The birth is now no longer an ordeal but a miracle: baby in arms, she takes the road back to the ordinary world with the treasure that has the potential of benefitting all from what he has learned from his matrix.

A Journey Within a Journey

The birth is also the baby’s journey from simple ethereal soul, to soul incarnate; the child growing inside a mother’s womb is going through a journey of its own. The water of the womb represents unconsciousness. The soul is dipped in the water, temporarily forgetting its origins. Exploring new territories and mastering its five senses, emotions, and mental abilities, the baby in the womb is instructed by its mentor, the mother, about the adventure ahead.
But the baby hero has come with its own cosmic agenda and the adventure s/he gets is the one she is ready for, maybe even one that the baby has decided to undertake before coming into this world. Thus, it is not only the mother who chooses the birth, it is also the child.  The decision can be shared in a conscious pregnancy.
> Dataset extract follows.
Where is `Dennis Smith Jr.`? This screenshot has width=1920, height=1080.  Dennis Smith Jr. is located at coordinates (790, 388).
Ultimately the goal of the hero is to reach some sort of nirvana, thus he/she undertakes the journey.
The hero and heroine of the birthing miracle can only achieve their goals if they are strong in their center. And we can only be aware of our center and harness it if we are conscious and in charge of our life in the present time.  The hero and heroine journey can only be fulfilled consciously. Athletes, dancers, martial artists, and spiritual leaders know about the power of harnessing the body’s center.  It is through having a strong center, a strong core, that you can achieve the seemingly impossible.
When you hold your center and act from that place, you will achieve your goal. In the end, even the various mentors who are showing you the way to your center will not be able to get there with you.  You are the only one who can find your own way.
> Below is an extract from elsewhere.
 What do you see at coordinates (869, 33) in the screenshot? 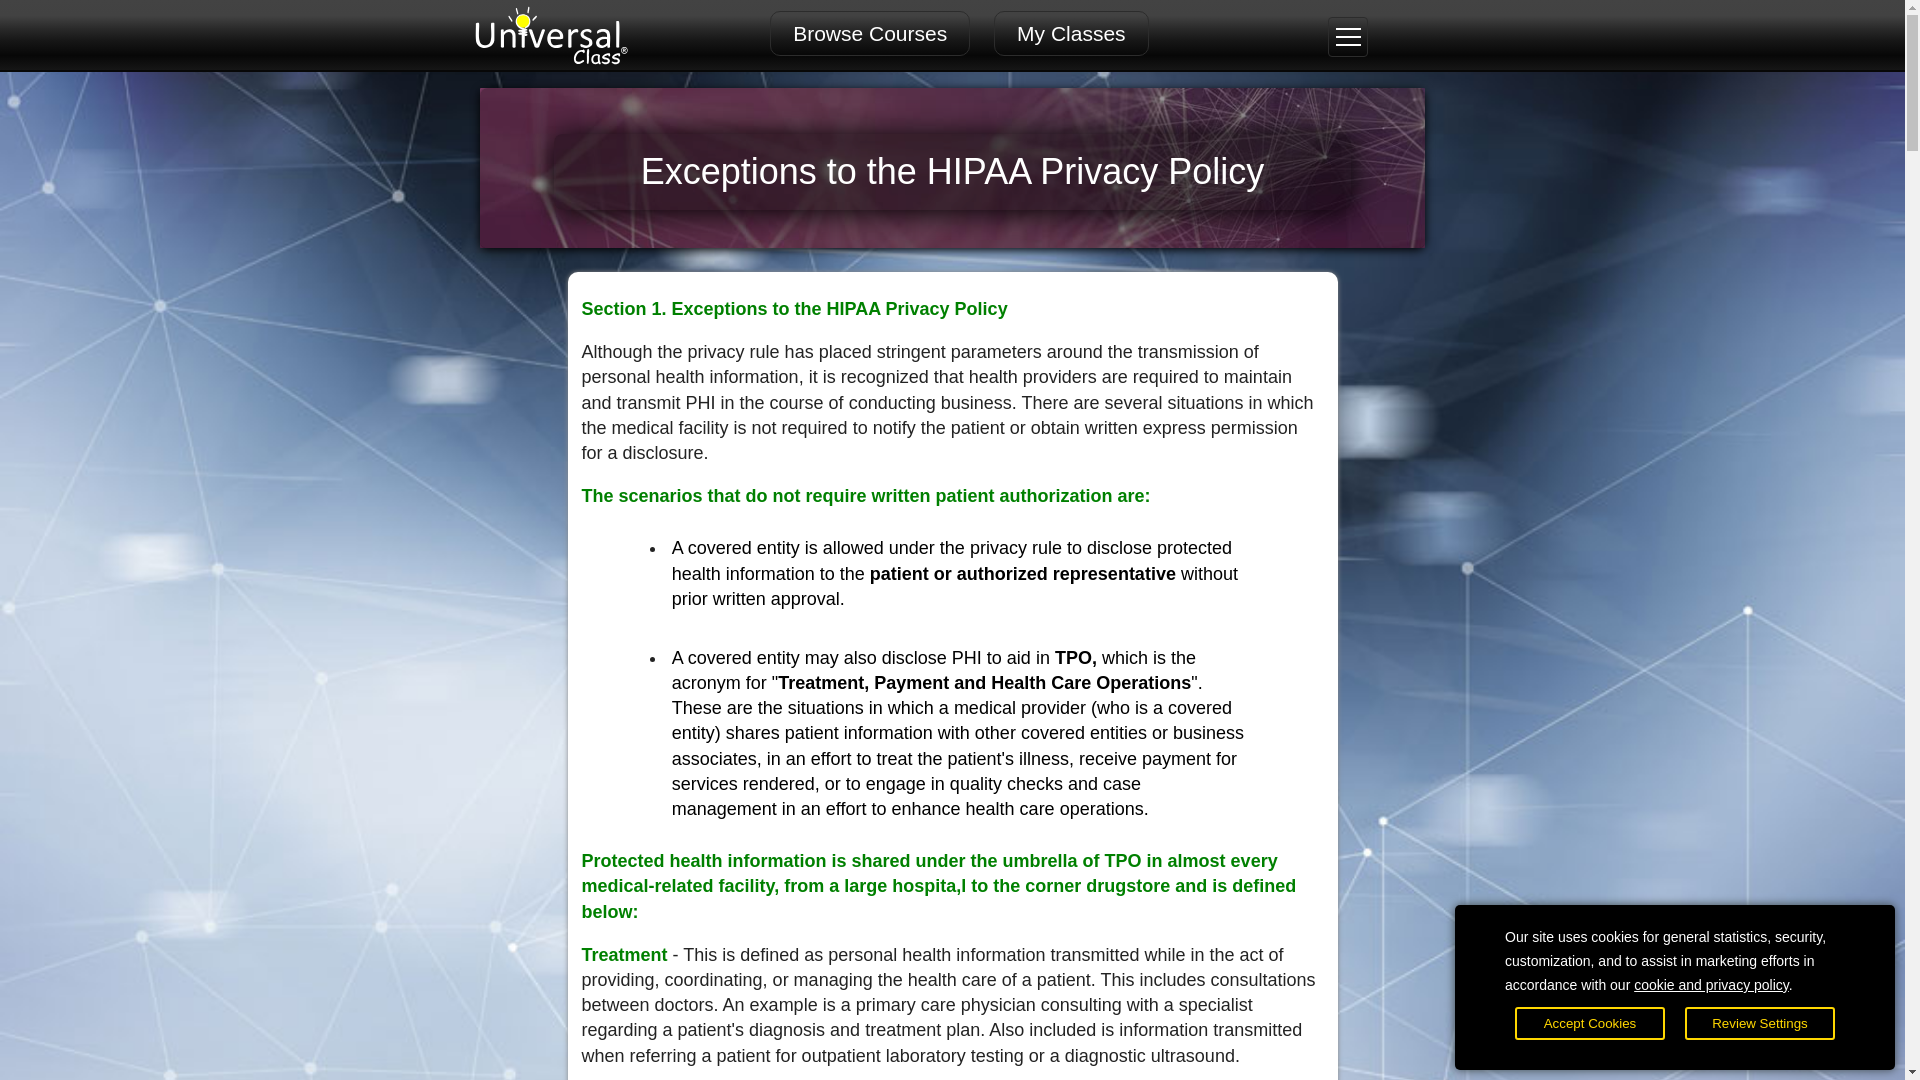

What we seek in natural childbirth is the experience of being alive, of feeling the rapture of giving birth to another human being, of slaying the dragon of pain, of vanquishing the fear of death, to emerge victorious.
Birth is a heroine’s journey, regardless of the armor the heroine chooses. The difference is clear between those who co-create their experiences and those who abdicate to the dictates of industrialized medicine.